Friday, March 03, 2006
worrying
I am prone to worrying. This can cause me great difficulty. Monday evening I had an appointment with my doctor. It was for my annual complete bloodwork test; ever since I had hepatitis ten years ago my doctor has been very vigilant, and once a year he tests me for everything imaginable. I worried about the results. Since starting the wellbutrin I have had a feeling of discomfort in my right side, the same area that was painful in the hepatitis period of my life. It took over a year for that feeling to go away, and here it is, back again. So I worried about my liver. I was also worried about some other things, with legitimate reason. These were things I am not comfortable describing in detail. I am, after all, a gay man in NYC who does not live the life of a choirboy.

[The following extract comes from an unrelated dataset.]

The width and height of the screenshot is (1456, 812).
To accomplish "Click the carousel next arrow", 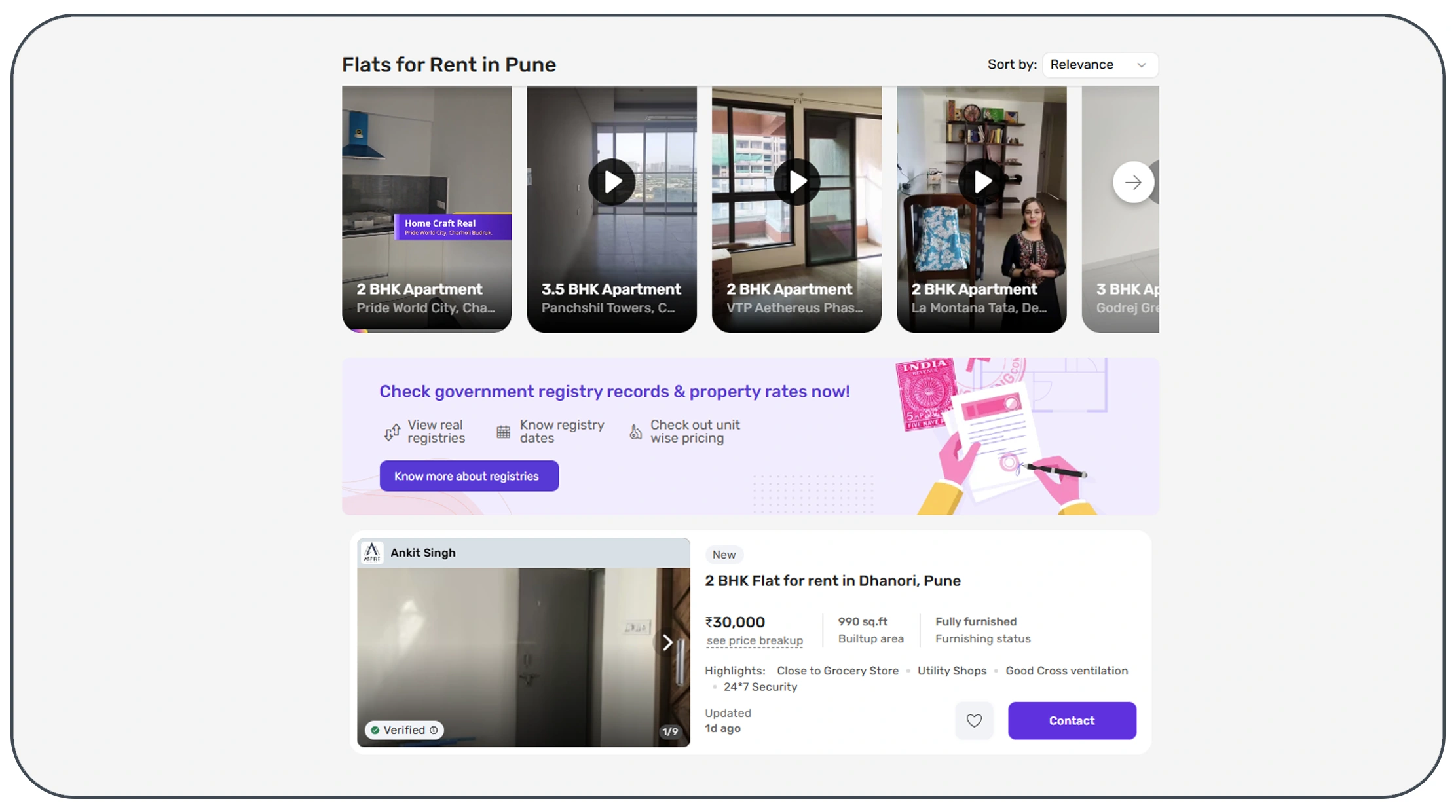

So Wednesday evening was the time when when I was directed to call for the results, at 7:30. So I called at 7:30, and the doctor's assistant asked me to call back in one hour. Usually when I call the doctor relays the results to her, and she tells me, especially if he is very busy. So I worried even more; surely, if all was ok, she would tell me. This meant that the doctor needed to speak to me directly, and that meant that something was wrong. So for an hour I tried to keep busy. I cleaned. I did the laundry. I practiced. Then I called at 8:30. She asked me to wait on hold; a minute or two passed, and she told me that the doctor would be on the line shortly. My heart pounded and I felt freezing. My hands were shaking, that's how nervous I was. Then a few minutes later she got back on. "The doctor said to tell you that the test results were normal in every respect." I thanked her. Then I felt foolish for putting myself in such a state.